Sex was everywhere at first, in words, phrases, half gestures, the simplest intimation of altered space. She’d put down a book or magazine and a small pause settled around them. This was sex. They’d walk down a street together and see themselves in a dusty window. A flight of stairs was sex, the way she moved close to the wall with him just behind, to touch or not, brush lightly or press tight, feeling him crowd her from below, his hand moving around her thigh, stopping her, the way he eased up and around, the way she gripped his wrist. The tilt she gave her sunglasses when she turned and looked at him or the movie on TV when the woman comes into the empty room and it doesn’t matter whether she picks up the phone or takes off her skirt as long as she’s alone and they are watching. The rented beach house was sex, entering at night after the long stiff drive, her body feeling welded at the joints, and she’d hear the soft heave of surf on the other side of the dunes, the thud and run, and this was the line of separation, the sound out there in the dark that marked an earthly pulse in the blood.

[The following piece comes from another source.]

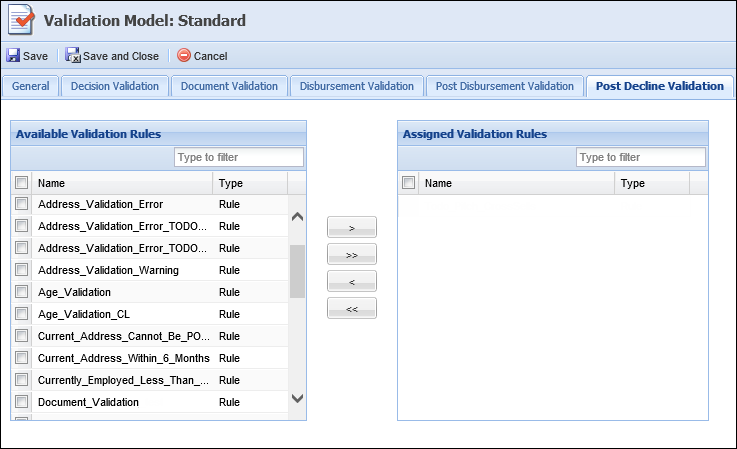Tick the Address_Validation_Warning checkbox
Image resolution: width=737 pixels, height=449 pixels.
pyautogui.click(x=22, y=270)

She sat thinking about this. Her mind drifted in and out of this, the early times, eight years ago, of the eventual extended grimness called their marriage. The day’s mail was in her lap. There were matters to attend to and there were events that crowded out such matters but she was looking past the lamp into the wall, where they seemed to be projected, the man and woman, bodies incomplete but bright and real.

It was the postcard that snapped her back, on top of the cluster of bills and other mail. She glanced at the message, a standard scrawled greeting, sent by a friend staying in Rome, then looked again at the face of the card. It was a reproduction of the cover of Shelley’s poem in twelve cantos, first edition, called Revolt of Islam. Even in postcard format, it was clear that the cover was beautifully designed, with a large illustrated R that included creatural flourishes, a ram’s head and what may have been a fanciful fish with a tusk and a trunk. Revolt of Islam. The card was from the Keats-Shelley House in Piazza di Spagna and she’d understood in the first taut seconds that the card had been sent a week or two earlier. It was a matter of simple coincidence, or not so simple, that a card might arrive at this particular time bearing the title of that specific book.